Houston Bush Terminal B Redevelopment Project. In May 2011, United, in partnership with the Houston Airport System, announced that it would begin construction of the first phase of a potential three-phase $1 billion terminal improvement project for Terminal B at George Bush Intercontinental Airport (“Houston Bush”) by the end of 2011. In November 2011, the City of Houston issued approximately $113 million of special facilities revenue bonds to finance the construction of a new south concourse at Houston Bush dedicated to United’s regional jet operations. The bonds are guaranteed by United and are payable from certain rentals paid by United under a special facilities lease agreement with the City of Houston. The initial commitment is to construct the first phase of the originally anticipated three-phase project. The cost of construction of phase one of the project is currently estimated to be approximately $100 million and is funded by special facilities revenue bonds. Construction of the remaining phases of the project, if any, will be based on demand over the next seven to 10 years, with phase one currently expected to be completed in late 2013.

Based on a qualitative assessment of the Houston Bush Terminal B Redevelopment Project, due to the fact that United is guaranteeing the special facilities revenue bonds and the requirement that United fund cost overruns with no stated limits, United is considered the owner of the property during the construction period for accounting purposes. As a result, the construction project is being treated as a financing transaction such that the property and related financing will be included on the Company’s consolidated balance sheet as an asset under operating property and equipment and as a construction obligation under other long-term liabilities.

Labor Negotiations.

As of December 31, 2012, United, including its subsidiaries, had approximately 88,000 employees. Approximately 80% of United’s employees were represented by various U.S. labor organizations as of December 31, 2012.

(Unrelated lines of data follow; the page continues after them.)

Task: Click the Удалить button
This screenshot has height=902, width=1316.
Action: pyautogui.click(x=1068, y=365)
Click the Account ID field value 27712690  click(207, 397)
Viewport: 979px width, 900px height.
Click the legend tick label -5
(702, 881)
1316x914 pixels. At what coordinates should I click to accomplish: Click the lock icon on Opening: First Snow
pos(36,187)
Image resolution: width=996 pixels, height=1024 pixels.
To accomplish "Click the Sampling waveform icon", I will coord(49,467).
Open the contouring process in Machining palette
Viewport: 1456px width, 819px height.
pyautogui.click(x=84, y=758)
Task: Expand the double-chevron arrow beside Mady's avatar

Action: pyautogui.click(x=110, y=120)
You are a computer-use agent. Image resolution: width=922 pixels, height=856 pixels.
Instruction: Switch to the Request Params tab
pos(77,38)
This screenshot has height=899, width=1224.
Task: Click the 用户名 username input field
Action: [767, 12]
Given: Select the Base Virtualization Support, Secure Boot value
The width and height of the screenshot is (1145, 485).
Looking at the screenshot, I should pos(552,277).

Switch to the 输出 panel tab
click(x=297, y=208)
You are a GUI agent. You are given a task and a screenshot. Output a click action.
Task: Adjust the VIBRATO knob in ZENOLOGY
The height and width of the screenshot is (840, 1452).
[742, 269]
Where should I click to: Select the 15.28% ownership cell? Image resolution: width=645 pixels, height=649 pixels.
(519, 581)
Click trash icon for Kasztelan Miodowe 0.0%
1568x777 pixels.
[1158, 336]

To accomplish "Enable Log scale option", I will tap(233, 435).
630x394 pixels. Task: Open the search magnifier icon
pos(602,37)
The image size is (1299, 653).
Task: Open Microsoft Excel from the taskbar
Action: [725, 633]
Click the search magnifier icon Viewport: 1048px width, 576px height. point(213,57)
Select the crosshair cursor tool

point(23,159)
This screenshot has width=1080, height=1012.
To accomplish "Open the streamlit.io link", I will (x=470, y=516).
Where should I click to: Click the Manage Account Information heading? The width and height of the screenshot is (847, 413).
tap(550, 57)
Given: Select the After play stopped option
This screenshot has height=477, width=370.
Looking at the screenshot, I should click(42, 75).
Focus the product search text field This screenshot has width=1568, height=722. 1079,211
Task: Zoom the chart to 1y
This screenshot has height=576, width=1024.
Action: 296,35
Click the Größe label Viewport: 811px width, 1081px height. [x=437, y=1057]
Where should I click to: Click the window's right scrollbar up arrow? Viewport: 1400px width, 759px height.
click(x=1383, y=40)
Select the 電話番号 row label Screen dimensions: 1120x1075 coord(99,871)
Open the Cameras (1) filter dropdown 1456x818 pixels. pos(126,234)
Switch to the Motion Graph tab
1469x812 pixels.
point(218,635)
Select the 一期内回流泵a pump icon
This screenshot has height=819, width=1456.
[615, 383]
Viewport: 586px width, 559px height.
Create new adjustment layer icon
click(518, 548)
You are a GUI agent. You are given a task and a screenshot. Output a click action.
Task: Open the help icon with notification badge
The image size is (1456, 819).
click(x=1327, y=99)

During 2012, various labor agreements were reached between union representatives and United. On December 15, 2012, the pilots, represented by the Air Line Pilots Association, International ratified a joint collective bargaining agreement with United. In February 2013, United reached tentative agreements on new joint collective bargaining agreements with the International Association of Machinists (“IAM”) for the fleet service, passenger service and storekeeper workgroups. The tentative agreements with the IAM cover more than 28,000 employees and are subject to ratification by the IAM members. We are also currently in the process of negotiating joint collective bargaining agreements with all of our other major represented groups. Several other collective bargaining agreements were reached with unions during 2012, including various flight attendants in February 2012 and August 2012, the aircraft technicians in May 2012 and the pilot ground instructors in June 2012.